Work out how many lines below contain "computer", then write only that number.

LISTED RECORDS ▸

------

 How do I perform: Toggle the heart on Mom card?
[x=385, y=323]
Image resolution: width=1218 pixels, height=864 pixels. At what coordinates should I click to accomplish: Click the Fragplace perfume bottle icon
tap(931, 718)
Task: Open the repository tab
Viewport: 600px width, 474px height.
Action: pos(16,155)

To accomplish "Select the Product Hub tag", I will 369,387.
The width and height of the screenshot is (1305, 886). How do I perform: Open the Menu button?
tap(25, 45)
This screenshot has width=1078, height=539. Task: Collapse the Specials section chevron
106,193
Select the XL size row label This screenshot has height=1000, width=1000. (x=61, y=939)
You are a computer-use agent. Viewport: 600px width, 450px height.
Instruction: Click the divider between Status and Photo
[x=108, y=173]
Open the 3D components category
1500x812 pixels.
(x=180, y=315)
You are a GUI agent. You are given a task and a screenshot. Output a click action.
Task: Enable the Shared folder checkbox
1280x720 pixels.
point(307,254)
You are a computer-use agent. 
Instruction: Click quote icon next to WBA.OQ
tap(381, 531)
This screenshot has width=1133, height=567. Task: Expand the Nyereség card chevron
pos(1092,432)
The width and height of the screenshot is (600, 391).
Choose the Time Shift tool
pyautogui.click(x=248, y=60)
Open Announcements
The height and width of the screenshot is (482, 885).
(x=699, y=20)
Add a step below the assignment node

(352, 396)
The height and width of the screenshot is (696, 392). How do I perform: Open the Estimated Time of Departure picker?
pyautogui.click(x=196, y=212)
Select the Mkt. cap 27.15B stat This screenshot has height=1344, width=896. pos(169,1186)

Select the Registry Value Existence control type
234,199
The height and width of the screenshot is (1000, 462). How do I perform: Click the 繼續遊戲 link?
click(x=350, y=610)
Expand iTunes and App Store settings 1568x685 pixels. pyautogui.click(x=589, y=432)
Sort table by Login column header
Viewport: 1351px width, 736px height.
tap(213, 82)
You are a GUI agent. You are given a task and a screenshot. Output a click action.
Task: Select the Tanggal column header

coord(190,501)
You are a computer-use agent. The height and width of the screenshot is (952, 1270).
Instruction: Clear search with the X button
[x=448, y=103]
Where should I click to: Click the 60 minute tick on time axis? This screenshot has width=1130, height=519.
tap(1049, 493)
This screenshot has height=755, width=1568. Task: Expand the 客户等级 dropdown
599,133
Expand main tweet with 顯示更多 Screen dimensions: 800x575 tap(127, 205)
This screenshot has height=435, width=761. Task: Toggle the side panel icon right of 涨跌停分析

------

RESPONSE TO THE TASK ▸ 3